### Data excerpts
- Opening Delimiter -
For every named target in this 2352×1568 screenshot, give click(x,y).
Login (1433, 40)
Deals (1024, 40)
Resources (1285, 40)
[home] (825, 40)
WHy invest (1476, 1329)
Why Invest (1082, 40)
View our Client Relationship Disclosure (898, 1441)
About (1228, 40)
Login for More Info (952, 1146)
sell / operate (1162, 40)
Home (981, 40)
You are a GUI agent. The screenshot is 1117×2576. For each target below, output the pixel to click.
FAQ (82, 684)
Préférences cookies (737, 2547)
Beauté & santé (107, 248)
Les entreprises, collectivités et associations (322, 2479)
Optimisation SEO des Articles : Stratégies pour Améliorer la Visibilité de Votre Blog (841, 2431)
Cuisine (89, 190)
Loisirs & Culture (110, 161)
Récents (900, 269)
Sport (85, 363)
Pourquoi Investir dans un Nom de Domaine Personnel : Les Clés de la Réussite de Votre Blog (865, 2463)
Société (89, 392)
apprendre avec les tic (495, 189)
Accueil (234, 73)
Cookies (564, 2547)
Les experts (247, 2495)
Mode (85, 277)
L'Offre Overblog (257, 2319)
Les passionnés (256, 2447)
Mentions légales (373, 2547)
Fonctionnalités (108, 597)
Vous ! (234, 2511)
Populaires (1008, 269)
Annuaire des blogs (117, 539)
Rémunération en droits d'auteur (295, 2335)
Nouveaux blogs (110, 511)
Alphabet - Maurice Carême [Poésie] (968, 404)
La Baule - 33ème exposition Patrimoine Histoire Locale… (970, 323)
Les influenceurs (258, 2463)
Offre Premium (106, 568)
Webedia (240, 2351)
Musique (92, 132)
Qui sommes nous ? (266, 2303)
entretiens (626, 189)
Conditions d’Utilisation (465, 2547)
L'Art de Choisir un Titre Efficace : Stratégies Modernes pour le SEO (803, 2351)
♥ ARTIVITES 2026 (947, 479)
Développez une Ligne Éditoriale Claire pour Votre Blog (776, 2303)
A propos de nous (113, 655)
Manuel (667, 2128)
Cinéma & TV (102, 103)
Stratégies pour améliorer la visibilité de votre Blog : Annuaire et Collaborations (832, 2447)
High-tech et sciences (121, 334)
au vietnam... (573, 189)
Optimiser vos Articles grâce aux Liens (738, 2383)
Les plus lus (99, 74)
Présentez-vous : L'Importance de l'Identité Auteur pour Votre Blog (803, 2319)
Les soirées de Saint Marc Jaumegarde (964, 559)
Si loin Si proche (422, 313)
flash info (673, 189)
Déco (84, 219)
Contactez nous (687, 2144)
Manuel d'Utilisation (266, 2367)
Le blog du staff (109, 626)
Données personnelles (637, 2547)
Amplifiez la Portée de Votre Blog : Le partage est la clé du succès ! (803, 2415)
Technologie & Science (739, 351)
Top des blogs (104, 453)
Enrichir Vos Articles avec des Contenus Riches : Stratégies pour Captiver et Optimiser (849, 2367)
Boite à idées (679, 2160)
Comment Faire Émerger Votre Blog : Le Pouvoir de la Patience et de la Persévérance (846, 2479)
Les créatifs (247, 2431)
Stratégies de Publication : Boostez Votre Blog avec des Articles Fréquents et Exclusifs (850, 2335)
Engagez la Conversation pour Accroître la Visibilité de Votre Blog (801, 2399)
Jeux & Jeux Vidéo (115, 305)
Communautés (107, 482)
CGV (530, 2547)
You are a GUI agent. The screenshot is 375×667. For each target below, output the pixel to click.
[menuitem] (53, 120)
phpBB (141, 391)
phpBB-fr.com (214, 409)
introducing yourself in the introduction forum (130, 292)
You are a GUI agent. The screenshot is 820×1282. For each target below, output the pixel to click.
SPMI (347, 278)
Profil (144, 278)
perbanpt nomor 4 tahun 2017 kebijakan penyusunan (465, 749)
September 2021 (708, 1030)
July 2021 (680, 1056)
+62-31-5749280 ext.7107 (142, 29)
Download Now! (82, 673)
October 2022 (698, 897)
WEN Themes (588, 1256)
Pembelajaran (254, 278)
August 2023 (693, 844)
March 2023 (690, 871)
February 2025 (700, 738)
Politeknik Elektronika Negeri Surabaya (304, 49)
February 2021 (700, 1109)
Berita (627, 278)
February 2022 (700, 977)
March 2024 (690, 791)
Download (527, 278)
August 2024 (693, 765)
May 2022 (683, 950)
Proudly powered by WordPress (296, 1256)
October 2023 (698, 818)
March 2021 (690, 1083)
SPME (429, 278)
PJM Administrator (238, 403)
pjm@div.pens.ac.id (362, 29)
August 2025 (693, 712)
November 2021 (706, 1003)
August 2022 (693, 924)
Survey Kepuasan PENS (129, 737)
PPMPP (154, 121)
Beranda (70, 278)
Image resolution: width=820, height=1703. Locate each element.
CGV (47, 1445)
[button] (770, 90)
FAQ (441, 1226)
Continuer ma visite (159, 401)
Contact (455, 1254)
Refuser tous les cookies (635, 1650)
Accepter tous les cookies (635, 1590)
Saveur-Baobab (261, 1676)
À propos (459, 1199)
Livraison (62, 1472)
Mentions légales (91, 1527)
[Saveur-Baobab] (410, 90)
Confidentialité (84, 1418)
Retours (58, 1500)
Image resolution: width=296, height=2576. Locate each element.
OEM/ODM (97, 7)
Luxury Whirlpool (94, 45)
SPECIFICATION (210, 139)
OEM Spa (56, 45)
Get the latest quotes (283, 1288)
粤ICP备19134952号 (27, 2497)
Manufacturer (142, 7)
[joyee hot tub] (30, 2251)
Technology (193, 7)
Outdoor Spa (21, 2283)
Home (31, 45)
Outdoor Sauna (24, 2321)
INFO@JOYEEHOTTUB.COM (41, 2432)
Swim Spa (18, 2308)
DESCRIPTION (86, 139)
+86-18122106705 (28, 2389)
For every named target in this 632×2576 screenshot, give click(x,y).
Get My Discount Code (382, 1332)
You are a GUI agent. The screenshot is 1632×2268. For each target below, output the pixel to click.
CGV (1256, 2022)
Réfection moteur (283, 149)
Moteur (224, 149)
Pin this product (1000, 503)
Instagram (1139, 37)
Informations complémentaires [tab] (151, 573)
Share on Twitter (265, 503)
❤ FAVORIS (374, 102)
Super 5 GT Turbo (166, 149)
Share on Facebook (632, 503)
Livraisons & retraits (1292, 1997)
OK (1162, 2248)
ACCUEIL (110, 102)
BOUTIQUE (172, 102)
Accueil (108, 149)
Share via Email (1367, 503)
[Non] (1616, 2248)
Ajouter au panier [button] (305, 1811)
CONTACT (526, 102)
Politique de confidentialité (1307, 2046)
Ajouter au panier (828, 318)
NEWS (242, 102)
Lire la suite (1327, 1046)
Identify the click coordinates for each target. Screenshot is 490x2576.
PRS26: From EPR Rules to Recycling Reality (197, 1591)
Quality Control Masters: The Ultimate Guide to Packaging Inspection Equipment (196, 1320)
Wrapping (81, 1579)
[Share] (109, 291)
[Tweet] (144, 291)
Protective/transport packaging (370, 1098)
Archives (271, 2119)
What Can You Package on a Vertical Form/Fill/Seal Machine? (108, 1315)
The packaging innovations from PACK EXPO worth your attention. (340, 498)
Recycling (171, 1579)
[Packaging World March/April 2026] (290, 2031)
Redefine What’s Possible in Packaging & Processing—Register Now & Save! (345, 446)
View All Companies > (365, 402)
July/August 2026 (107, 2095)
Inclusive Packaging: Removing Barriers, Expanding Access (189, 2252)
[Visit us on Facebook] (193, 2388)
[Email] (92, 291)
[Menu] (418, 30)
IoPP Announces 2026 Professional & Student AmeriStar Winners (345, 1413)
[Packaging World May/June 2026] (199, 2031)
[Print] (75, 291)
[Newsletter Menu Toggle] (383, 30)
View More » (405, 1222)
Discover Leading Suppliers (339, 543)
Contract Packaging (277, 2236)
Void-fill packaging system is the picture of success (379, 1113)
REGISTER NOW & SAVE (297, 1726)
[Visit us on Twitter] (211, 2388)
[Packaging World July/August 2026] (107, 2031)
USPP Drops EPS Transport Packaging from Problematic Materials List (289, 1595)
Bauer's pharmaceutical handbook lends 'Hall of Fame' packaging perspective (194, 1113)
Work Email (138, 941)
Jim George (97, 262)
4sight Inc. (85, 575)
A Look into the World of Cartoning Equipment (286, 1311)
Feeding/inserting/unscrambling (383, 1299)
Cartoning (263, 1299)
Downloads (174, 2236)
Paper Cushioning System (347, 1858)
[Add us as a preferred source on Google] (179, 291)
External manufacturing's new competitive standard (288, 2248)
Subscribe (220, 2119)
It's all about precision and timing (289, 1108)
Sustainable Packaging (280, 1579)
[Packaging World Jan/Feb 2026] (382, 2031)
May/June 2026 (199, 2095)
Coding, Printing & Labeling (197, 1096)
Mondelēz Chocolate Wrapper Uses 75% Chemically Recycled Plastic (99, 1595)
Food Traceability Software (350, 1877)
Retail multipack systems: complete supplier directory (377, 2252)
- Closing Delimiter -
### Prompt
Give again, word for word, every line of the listing above from the one with "Archives (271, 2119)" to the one with "July/August 2026 (107, 2095)", both inclusive, and nothing beyond them.

### Solution
Archives (271, 2119)
What Can You Package on a Vertical Form/Fill/Seal Machine? (108, 1315)
The packaging innovations from PACK EXPO worth your attention. (340, 498)
Recycling (171, 1579)
[Packaging World March/April 2026] (290, 2031)
Redefine What’s Possible in Packaging & Processing—Register Now & Save! (345, 446)
View All Companies > (365, 402)
July/August 2026 (107, 2095)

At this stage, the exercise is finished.